Binance will slap a Monitoring Tag on four altcoins next week — ACT, BLUR, PIVX, and QKC — the exchange confirmed. The tag goes live on June 18 and signals that the tokens are under heightened review. But it’s not a delisting notice, and the coins will still trade.
What the Monitoring Tag actually means
The tag is a warning, not a death sentence. Tokens with the Monitoring Tag remain tradable, but users have to click through an extra risk acknowledgment before they can buy or sell. Binance uses a separate process — a dedicated delisting announcement — to actually remove a coin from the platform.

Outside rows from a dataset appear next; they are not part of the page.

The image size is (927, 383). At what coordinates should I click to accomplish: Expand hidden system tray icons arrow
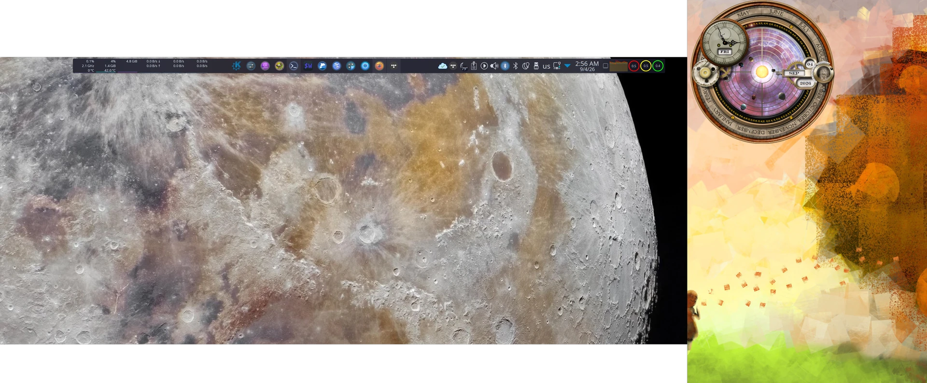point(567,66)

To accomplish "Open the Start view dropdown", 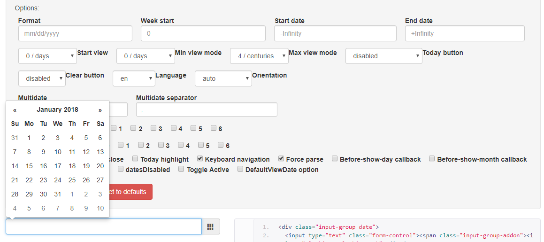I will point(47,56).
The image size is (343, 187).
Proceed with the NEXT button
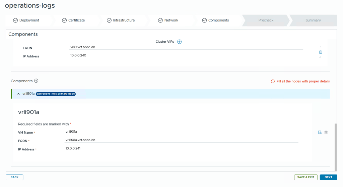tap(328, 177)
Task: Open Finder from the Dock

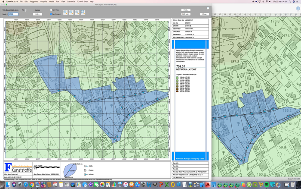Action: 8,185
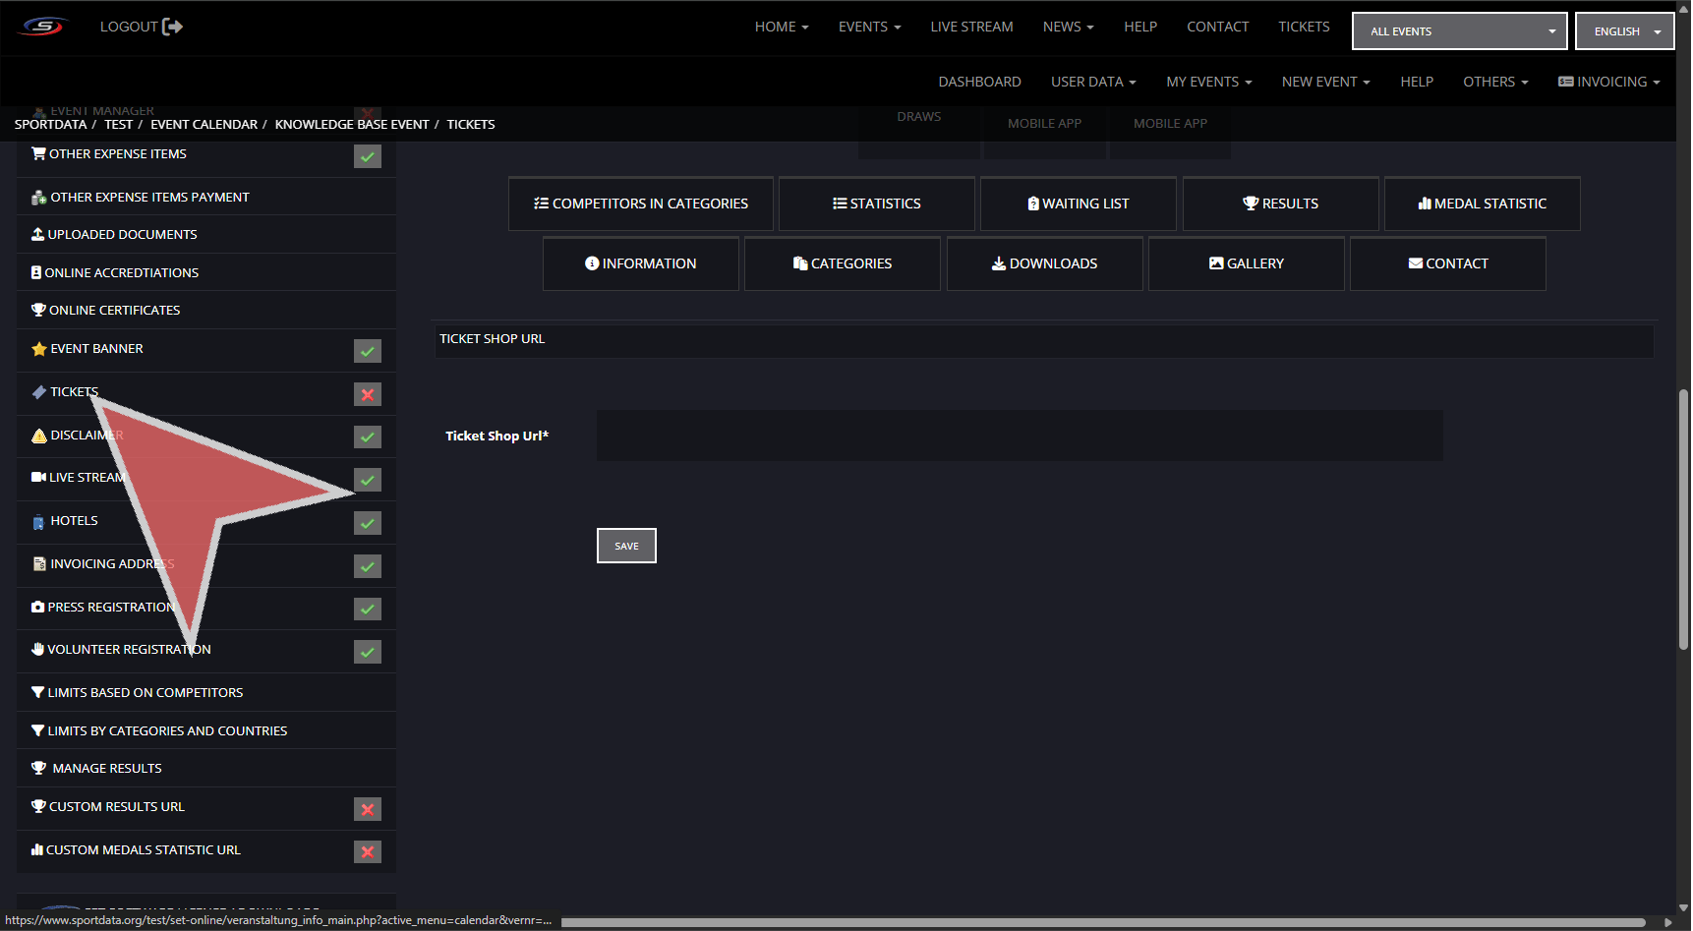
Task: Click the Downloads arrow icon
Action: point(998,263)
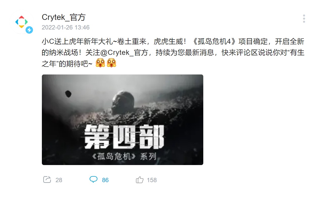Click the repost count 28
The image size is (314, 199).
(x=59, y=180)
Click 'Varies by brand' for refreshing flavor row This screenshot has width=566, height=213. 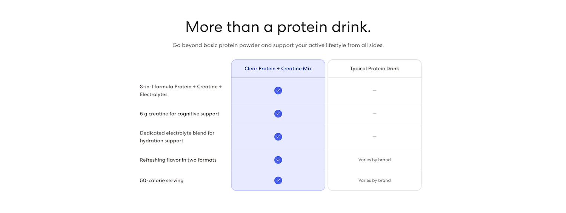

Judging by the criteria Binance lists, the exchange watches trading activity, development progress, network stability, communication from the project team, regulatory compliance, and a handful of broader risk factors. Any of those can trigger the tag.
How it affects trading
The Monitoring Tag tends to shift sentiment fast. Spreads widen, and short-term volatility spikes as traders react to the flag. Some holders dump immediately; others wait to see if the project cleans up its act. But the tag alone doesn’t force a sell-off — it just puts everyone on notice.
For ACT, BLUR, PIVX, and QKC, the next few days will be choppy. Binance hasn’t said why these four were picked, but the tag means the exchange is watching closely.
What traders should do
Treat the tag as a risk flag, not a guaranteed countdown to delisting. Rely on official Binance announcements for actual delistings — not social media chatter or third-party alerts. Projects have been known to shake off the tag before.
Binance has made clear that the Monitoring Tag and delisting are two separate tracks. A token can sit under the tag for months, or it can get pulled quickly. The only way to know for sure is to follow the exchange’s own communications.
The tag list update is set for June 18. Traders holding these coins should check their positions and decide whether the added risk fits their strategy.